IT’S that time of year again. The sun is starting to warm enough to expose some bare skin, beaches are slowly becoming populated by more than dog walkers, while rural roads are becoming practically impassable as cyclists in their skintight gear ride four in a row.
It is, of course, the start of the tourist season again.
While I appreciate that this is, on the whole, a good thing for the communities that we live in, it is with some trepidation that some of us hand over the mantle of those beautiful beaches, rugged landscapes and city streets to the hoards of holidaymakers that are about to descend over the coming months.

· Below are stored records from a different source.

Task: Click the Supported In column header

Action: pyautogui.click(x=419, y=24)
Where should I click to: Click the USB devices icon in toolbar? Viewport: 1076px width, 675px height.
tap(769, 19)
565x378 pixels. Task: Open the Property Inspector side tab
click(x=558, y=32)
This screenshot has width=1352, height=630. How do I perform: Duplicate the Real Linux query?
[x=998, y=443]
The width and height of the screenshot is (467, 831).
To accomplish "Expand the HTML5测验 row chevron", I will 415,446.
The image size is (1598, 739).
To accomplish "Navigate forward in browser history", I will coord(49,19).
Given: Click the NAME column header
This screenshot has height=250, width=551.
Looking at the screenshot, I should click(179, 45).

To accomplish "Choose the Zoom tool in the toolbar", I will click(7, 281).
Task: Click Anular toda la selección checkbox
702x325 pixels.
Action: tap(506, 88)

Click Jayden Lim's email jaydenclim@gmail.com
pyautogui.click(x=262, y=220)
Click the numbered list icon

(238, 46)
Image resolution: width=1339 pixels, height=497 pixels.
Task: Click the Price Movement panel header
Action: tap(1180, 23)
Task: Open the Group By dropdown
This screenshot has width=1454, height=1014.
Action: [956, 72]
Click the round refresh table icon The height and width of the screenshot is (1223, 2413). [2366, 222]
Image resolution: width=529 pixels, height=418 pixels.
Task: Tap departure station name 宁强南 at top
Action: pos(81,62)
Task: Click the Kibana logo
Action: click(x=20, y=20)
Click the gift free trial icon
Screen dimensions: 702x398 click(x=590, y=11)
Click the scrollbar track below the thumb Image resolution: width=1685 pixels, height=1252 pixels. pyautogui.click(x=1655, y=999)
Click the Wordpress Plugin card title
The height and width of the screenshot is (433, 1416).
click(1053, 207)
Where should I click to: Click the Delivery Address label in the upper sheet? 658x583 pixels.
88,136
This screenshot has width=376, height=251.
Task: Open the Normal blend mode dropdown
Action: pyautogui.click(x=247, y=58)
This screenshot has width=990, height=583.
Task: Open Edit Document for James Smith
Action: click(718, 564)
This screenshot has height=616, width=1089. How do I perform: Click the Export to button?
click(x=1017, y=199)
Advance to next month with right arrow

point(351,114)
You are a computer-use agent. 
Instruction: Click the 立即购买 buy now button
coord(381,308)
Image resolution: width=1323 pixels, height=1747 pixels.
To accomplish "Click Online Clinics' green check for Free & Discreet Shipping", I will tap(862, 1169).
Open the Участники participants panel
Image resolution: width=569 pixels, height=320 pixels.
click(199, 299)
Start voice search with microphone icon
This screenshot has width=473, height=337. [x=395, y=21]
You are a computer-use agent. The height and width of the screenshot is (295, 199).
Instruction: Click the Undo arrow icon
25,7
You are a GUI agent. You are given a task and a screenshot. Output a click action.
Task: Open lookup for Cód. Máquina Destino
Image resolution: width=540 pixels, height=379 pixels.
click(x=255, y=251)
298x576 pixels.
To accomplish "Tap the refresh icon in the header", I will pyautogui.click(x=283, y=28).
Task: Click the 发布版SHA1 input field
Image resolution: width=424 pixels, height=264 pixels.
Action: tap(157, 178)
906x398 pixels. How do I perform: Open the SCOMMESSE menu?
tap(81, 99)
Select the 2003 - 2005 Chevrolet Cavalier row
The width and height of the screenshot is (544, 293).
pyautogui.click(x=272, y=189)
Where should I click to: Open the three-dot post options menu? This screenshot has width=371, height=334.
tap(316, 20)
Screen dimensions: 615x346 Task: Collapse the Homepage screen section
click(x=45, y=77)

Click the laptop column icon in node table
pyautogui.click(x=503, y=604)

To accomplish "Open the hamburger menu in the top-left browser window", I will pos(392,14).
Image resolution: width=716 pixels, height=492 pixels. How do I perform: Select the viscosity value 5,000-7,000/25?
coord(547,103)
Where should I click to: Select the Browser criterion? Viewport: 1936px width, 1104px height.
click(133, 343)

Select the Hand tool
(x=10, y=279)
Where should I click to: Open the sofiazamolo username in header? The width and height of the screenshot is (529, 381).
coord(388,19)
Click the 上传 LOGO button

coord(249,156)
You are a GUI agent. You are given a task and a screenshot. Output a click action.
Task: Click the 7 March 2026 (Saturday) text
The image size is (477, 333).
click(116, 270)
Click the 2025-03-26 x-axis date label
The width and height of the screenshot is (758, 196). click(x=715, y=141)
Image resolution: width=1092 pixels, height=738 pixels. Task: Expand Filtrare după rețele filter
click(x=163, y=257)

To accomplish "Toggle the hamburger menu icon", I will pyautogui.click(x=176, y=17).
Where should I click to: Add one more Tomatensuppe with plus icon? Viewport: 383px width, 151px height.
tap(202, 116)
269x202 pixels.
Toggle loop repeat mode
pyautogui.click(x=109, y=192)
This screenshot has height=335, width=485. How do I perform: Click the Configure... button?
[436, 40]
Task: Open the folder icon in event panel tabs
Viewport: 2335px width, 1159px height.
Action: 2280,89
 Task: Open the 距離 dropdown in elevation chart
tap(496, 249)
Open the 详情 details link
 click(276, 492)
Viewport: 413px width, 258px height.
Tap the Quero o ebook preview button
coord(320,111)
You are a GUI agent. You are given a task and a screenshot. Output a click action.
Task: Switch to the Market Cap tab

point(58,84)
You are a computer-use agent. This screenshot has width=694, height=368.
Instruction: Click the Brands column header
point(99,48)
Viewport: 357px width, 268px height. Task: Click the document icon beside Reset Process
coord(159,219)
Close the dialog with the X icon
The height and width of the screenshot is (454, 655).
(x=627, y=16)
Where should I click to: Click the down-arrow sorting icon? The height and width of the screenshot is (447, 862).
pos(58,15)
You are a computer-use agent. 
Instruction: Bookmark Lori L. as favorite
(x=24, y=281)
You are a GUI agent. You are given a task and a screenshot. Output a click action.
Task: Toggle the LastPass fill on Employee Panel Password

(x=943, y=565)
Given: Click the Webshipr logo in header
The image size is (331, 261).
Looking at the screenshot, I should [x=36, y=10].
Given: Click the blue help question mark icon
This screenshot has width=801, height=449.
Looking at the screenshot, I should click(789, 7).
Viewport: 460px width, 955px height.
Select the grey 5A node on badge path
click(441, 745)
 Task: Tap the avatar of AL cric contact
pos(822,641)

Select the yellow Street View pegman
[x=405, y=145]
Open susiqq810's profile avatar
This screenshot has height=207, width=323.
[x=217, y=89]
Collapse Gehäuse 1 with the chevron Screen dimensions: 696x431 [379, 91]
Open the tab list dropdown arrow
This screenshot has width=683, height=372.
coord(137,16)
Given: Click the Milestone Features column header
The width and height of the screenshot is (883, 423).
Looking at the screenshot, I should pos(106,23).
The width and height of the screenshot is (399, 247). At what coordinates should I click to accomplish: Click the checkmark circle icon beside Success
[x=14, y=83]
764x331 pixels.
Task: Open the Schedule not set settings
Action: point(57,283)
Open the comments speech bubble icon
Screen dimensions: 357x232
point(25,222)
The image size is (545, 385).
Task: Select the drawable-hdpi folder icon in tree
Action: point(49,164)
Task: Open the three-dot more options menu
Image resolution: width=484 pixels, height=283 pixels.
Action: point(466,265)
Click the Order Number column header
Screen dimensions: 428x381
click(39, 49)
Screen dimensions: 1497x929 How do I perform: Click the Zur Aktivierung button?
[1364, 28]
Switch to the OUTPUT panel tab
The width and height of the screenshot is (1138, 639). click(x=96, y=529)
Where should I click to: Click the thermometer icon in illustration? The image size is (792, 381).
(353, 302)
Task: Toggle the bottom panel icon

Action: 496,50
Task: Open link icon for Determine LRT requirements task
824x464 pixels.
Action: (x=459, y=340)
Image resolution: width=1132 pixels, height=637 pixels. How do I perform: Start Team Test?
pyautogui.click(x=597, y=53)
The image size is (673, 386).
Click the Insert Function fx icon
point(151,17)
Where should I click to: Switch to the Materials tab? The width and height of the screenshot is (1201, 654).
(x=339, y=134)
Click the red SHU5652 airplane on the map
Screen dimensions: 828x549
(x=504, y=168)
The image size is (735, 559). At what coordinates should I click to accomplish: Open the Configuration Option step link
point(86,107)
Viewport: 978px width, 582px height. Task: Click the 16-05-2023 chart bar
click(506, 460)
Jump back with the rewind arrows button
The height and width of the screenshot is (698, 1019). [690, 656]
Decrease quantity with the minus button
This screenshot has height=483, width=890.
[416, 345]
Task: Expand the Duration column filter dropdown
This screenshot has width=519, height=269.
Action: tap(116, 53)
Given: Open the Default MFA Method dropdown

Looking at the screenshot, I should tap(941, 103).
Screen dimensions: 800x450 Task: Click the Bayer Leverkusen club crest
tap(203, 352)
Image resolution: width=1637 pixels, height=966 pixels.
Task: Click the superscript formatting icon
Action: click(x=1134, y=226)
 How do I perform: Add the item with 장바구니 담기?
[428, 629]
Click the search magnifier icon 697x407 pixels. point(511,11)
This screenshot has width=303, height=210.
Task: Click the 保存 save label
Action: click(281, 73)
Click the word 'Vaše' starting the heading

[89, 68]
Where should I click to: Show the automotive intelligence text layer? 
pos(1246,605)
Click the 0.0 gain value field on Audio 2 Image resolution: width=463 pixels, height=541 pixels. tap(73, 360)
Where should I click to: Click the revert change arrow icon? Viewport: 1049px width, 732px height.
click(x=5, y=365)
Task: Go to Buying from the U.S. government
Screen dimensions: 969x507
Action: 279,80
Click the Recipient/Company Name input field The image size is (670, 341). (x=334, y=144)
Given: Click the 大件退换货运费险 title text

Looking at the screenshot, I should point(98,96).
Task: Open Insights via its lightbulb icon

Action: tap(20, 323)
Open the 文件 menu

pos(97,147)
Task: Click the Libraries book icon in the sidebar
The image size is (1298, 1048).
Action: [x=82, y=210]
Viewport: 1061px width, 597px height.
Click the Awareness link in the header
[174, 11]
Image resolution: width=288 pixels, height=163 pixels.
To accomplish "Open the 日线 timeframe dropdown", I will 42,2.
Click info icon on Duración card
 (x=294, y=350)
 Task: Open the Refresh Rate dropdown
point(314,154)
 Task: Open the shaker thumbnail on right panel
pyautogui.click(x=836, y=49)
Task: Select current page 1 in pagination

The usual errand sprint around town becomes painfully slow as aimless, map-wielding crowds block my race pace, that is if I manage to find somewhere to park in the first place.
Even if I can zip past them, the touts will be out in force with all those designer knock-offs that last about two minutes and will probably get seized in customs on the unsuspecting tourist’s return journey. Then there are those chirpy restaurant people who attempt to persuade you to eat or drink in their establish-ment, practically blocking your path and mistaking lewd comments for an appropriate marketing campaign.
Sadly, none of us need a crystal ball to foretell the summer’s newspaper head-lines; more balconing death falls, more destruction of property by the drunken and disorderly and Magaluf becomes officially reclassified as a zoo.
It’s enough to make you nostalgic for ‘las calmas de enero’ (a meteorological expression but seems fitting in this context, too). The calm before the storm.
Of course, you can’t judge all tourists by the same yard-stick, many are delightful – in fact, most of my friends and family spend their holidays on these southern shores.
Tourism accounted for nearly 11 per cent of Spain’s economic output in 2012, a figure which rises dramatically in the coastal and island regions, and provides more than 900,000 jobs.
In 2013 Spain had 60.6 million international visitors and hoteliers are reporting good bookings for 2014.
So it might be worth taking the opportunity now, while there is still time and a quiet spot on the beach, to enjoy the best of what our adopted home country has to offer.
Enjoy those quiet walks in the hills, get a same day reservation at your favourite restaurant and go see a concert or other performance. Do it soon – before the circus comes to town again.